Syria’s government knows all this and will not bow to pressure, counting on support of Russia and China. Many other countries in America, Africa and Asia (which can’t be bought or pressured by USA) are also uneasy with this obviously prepared scenario. It’s too obvious Iraq, Iran and Libya like. Expect Russia and China to continue to block any SC action, their fears about subverting it are real. Russia remembers well Georgia lesson, where a tiny state attacked them and enjoyed blind (organized, paid, dictated, …) media support, no matter the facts that Georgia attacked. I remember very well how at that time Russia called SC extra session to stop fighting, but USA with support of GB prevented resolution to stop fighting (they hoped Georgia will win). Almost same scenario happened in Lebanon in 2006, where they waited for Israel to win).

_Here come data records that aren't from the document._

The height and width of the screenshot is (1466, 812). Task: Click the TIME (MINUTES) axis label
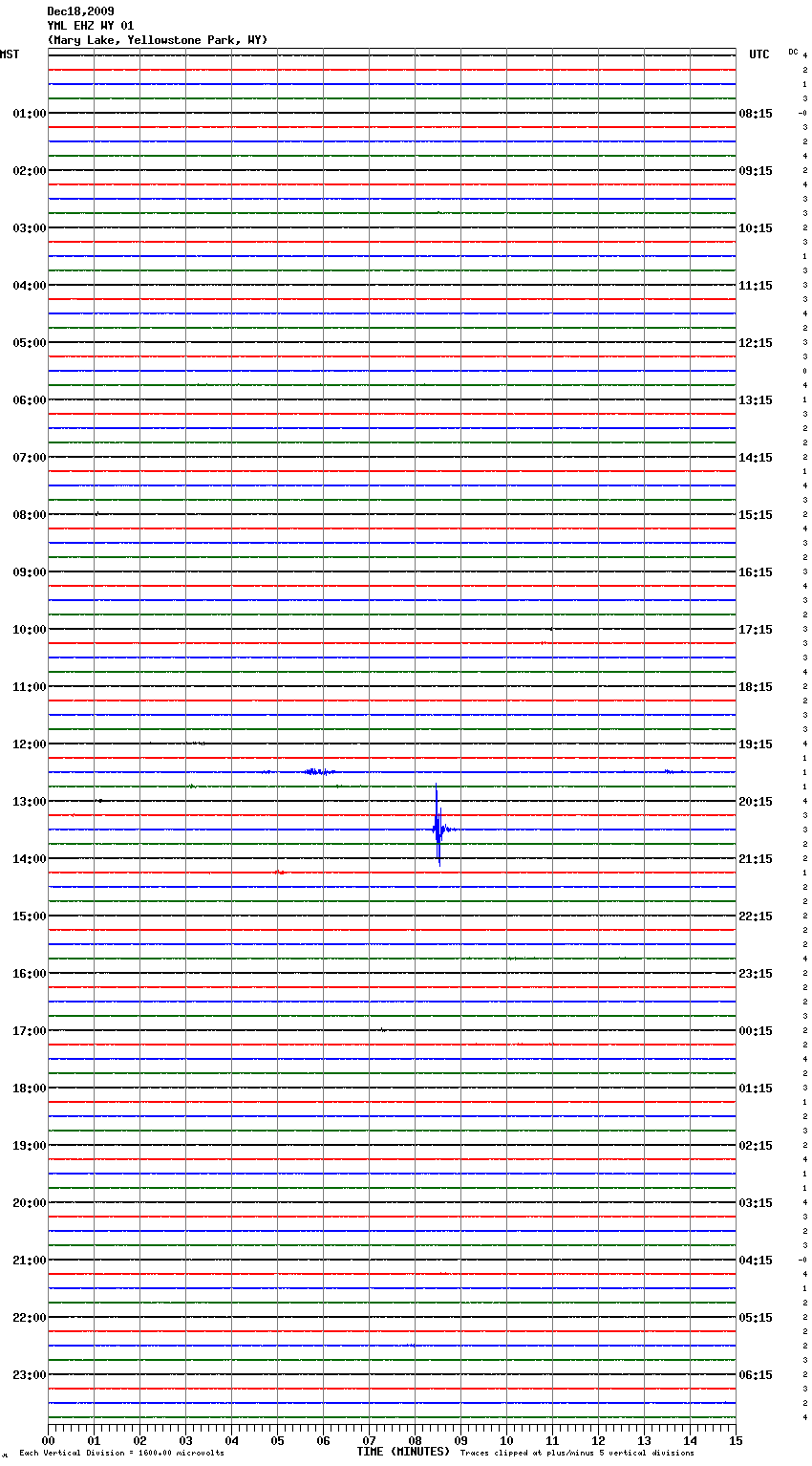[403, 1452]
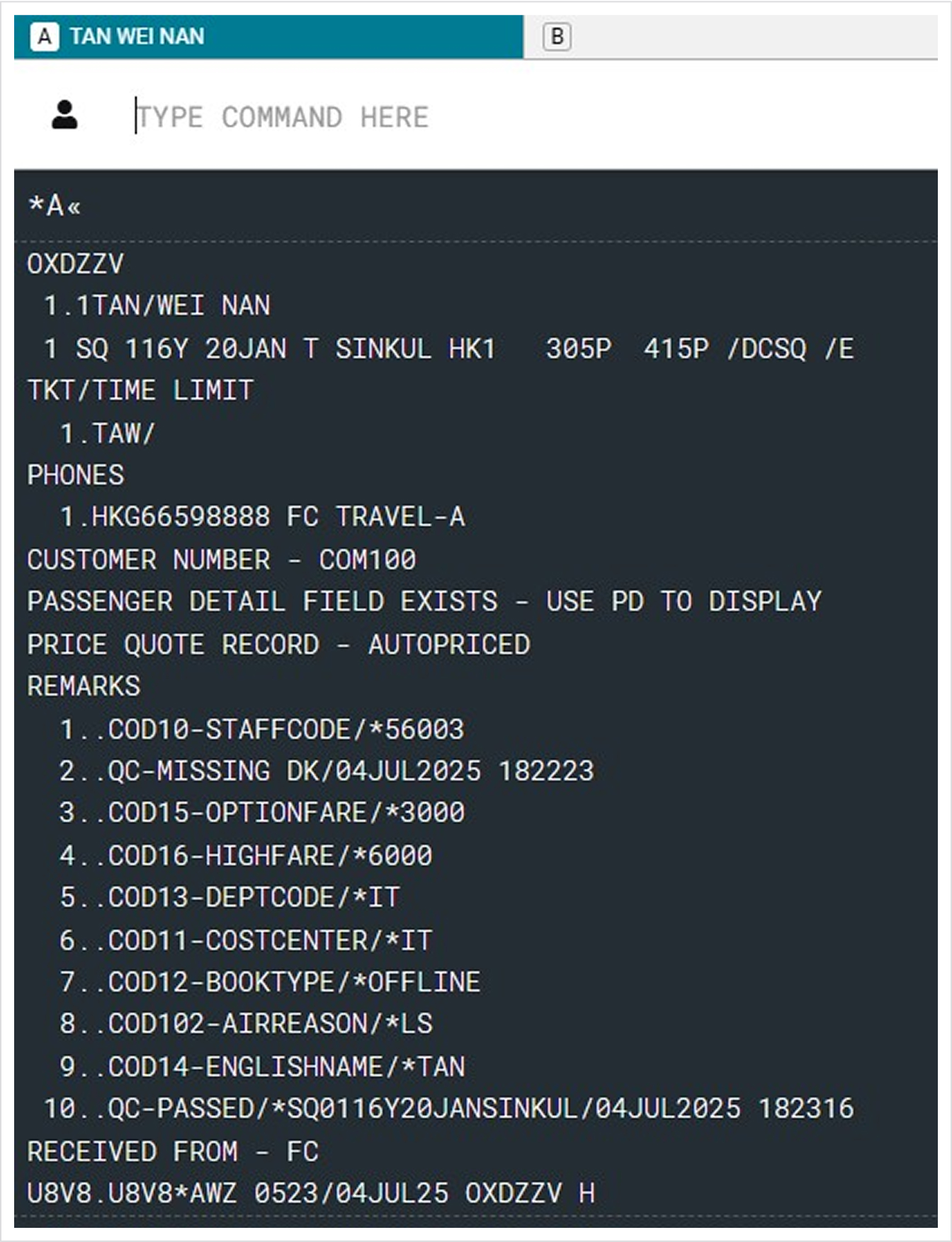Click the RECEIVED FROM - FC line

click(173, 1152)
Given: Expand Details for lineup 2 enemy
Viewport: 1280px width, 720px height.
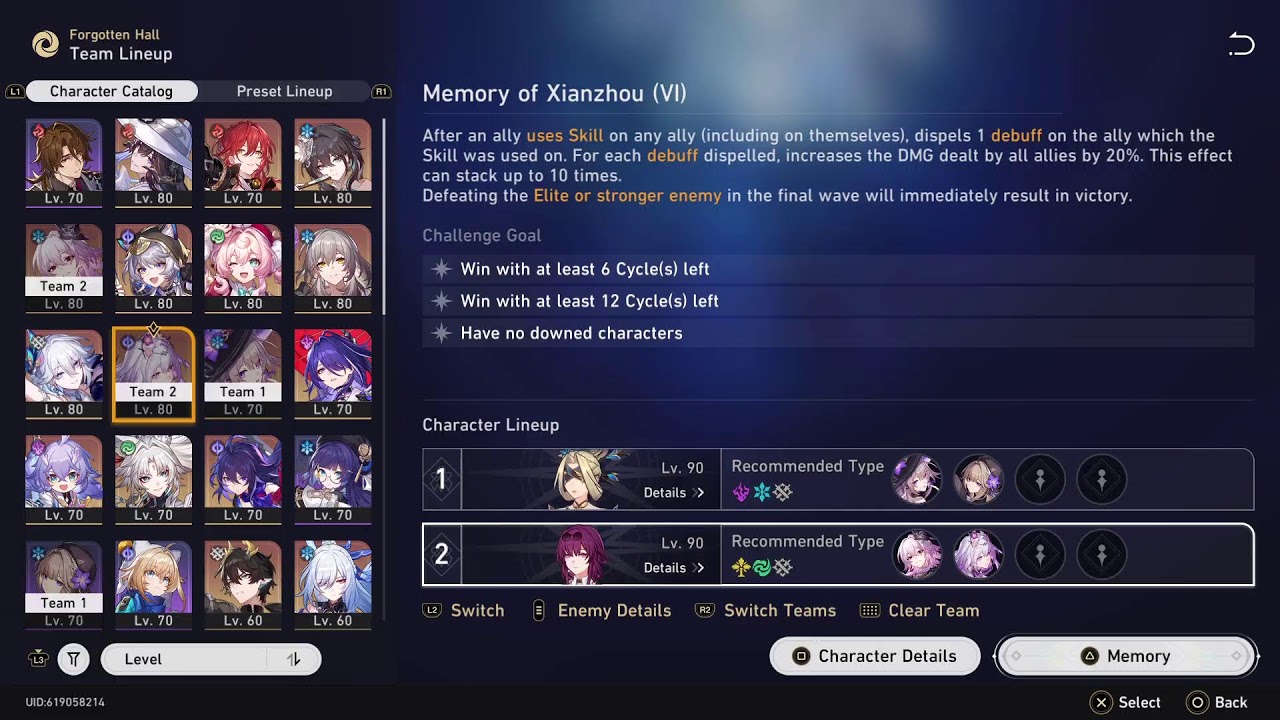Looking at the screenshot, I should tap(673, 568).
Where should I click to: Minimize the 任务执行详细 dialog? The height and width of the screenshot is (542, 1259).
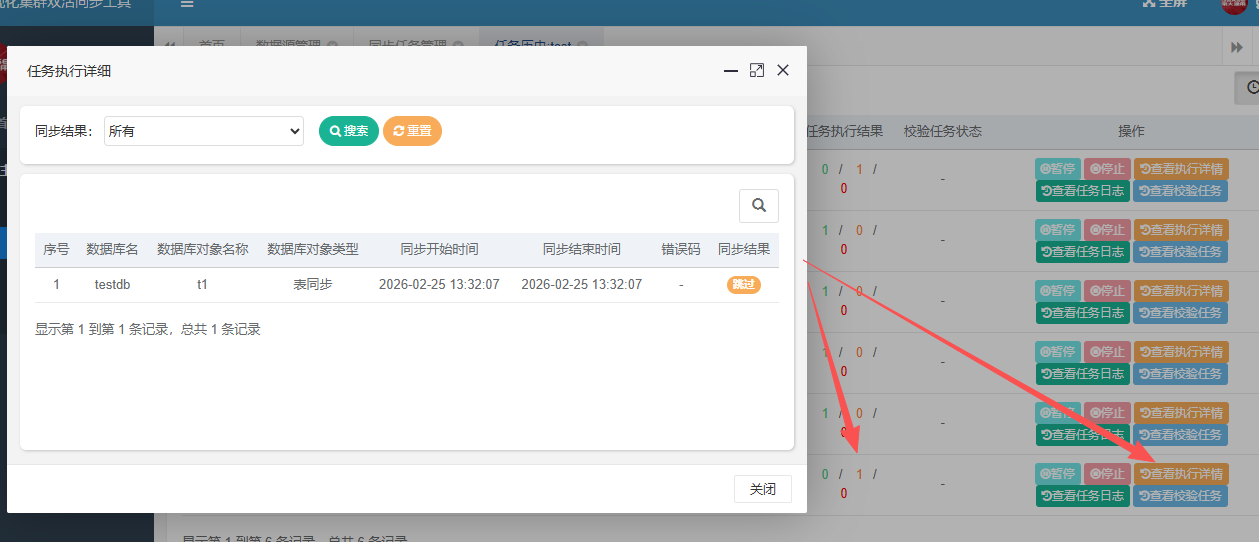[731, 70]
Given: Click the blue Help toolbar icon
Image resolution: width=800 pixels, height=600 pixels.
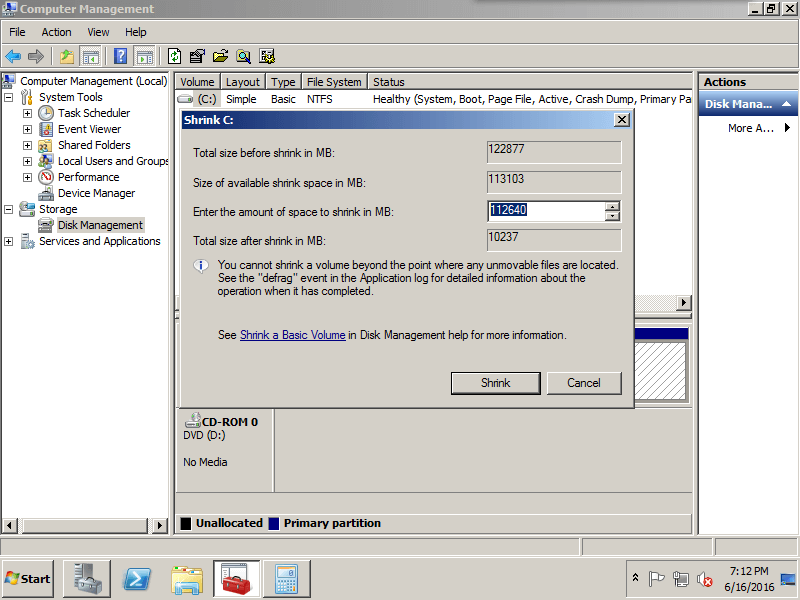Looking at the screenshot, I should coord(120,56).
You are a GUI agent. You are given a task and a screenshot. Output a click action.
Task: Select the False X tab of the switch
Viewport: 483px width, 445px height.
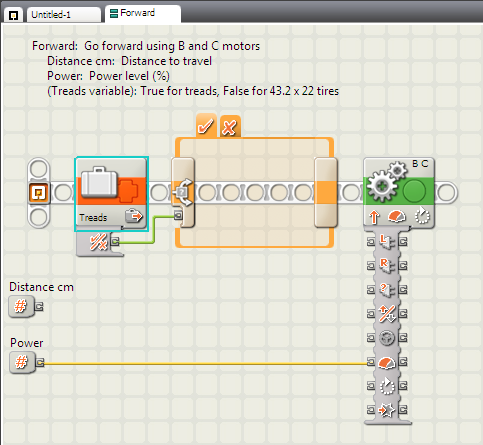click(230, 127)
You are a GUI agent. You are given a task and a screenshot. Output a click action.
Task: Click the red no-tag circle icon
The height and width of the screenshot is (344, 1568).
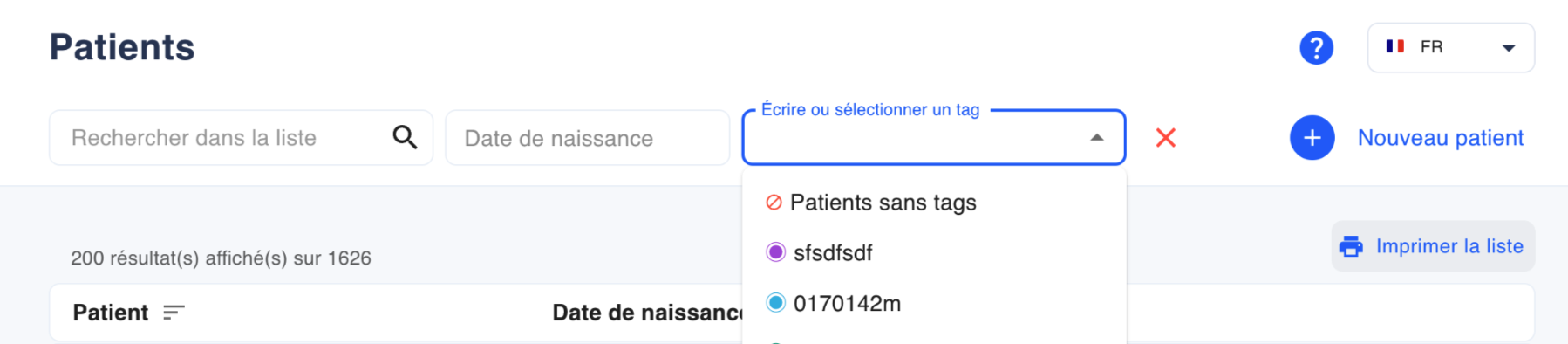pos(774,203)
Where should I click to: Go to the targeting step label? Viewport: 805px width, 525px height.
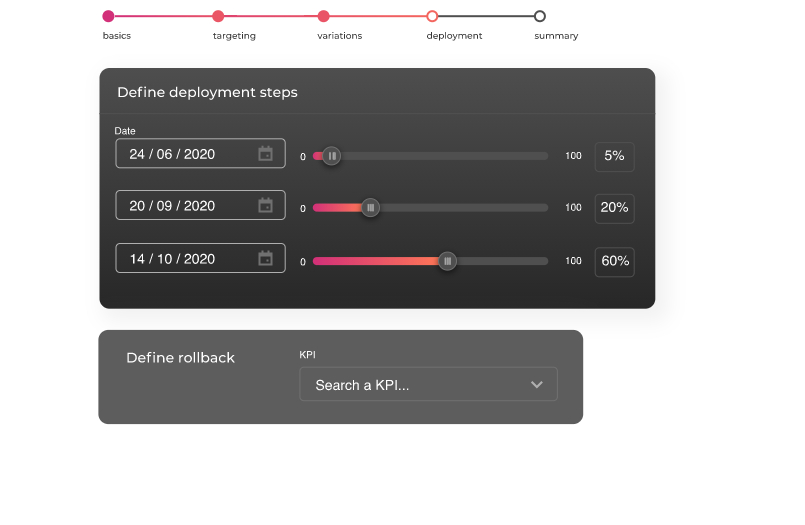[234, 36]
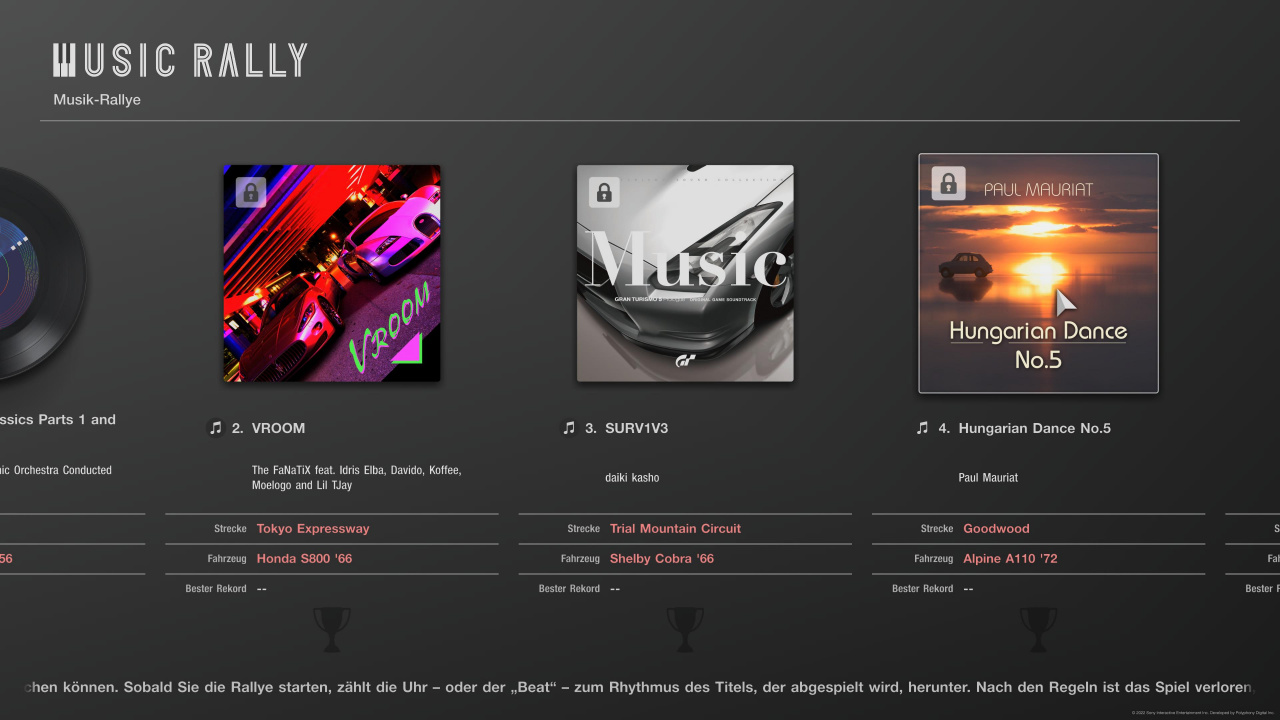The image size is (1280, 720).
Task: Select the Gran Turismo Music album artwork
Action: coord(685,273)
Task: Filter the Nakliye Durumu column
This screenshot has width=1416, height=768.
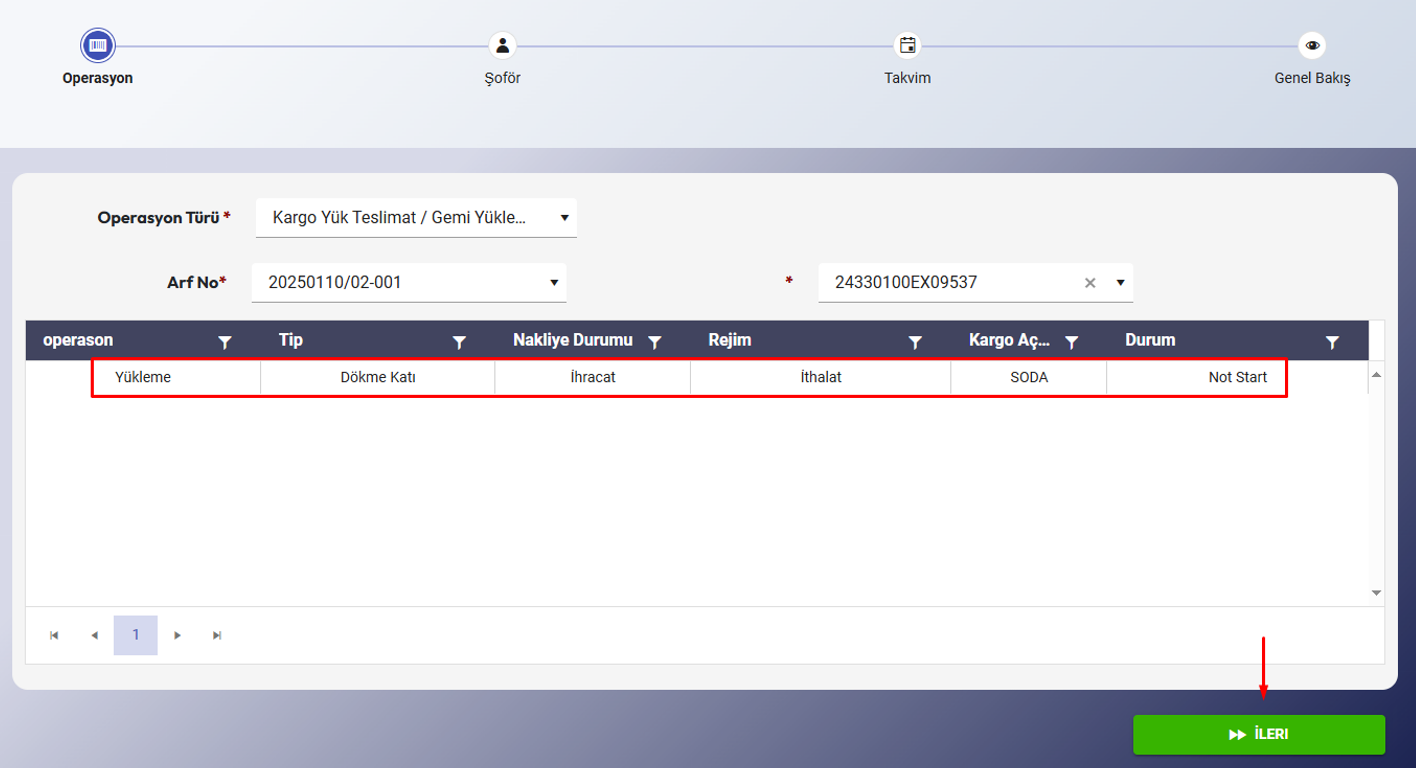Action: 655,342
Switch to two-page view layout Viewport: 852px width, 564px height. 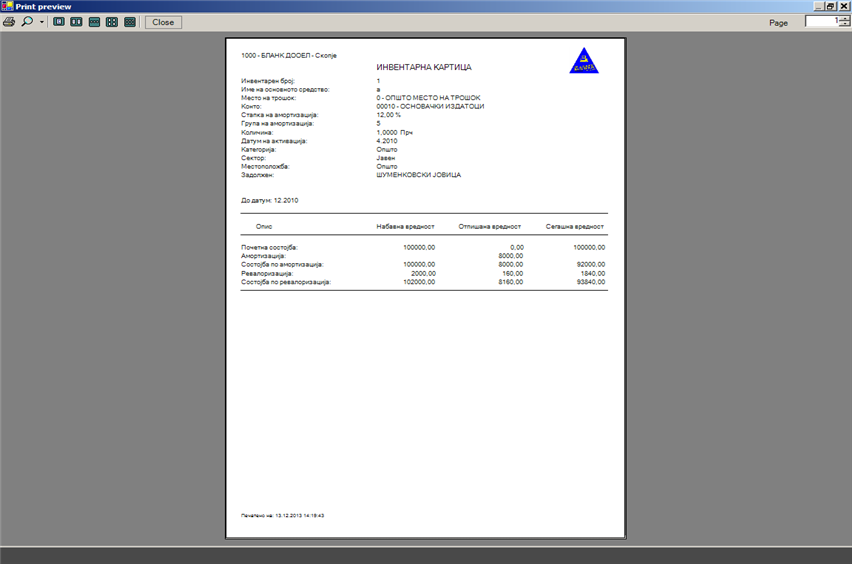point(76,21)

Assad will survive, if people of Syria keep supporting him..it will take about a year or two or three until pressure start to subside. I do believe majority of Syrians still support Assad as only realistic way forward. At this point I don’t believe anti Assad coalition wants elections. Did they allow it as solution in Libya? No, cause Gaddafi would won. Same story now, election is not enough for coalition now.

Please let independent media inside Syria. The Anti Assad will continue to publish same stories as now (babies in incubators killed, …) but there’s a part of of media that will also report facts as they are seen.

What does it seem to me? In country with Internet connection, millions of mobile phones, active opposition that is eager to publish any government caused destruction/death, all mosques are still standing and cities do not look Grozny like after months of army attacks.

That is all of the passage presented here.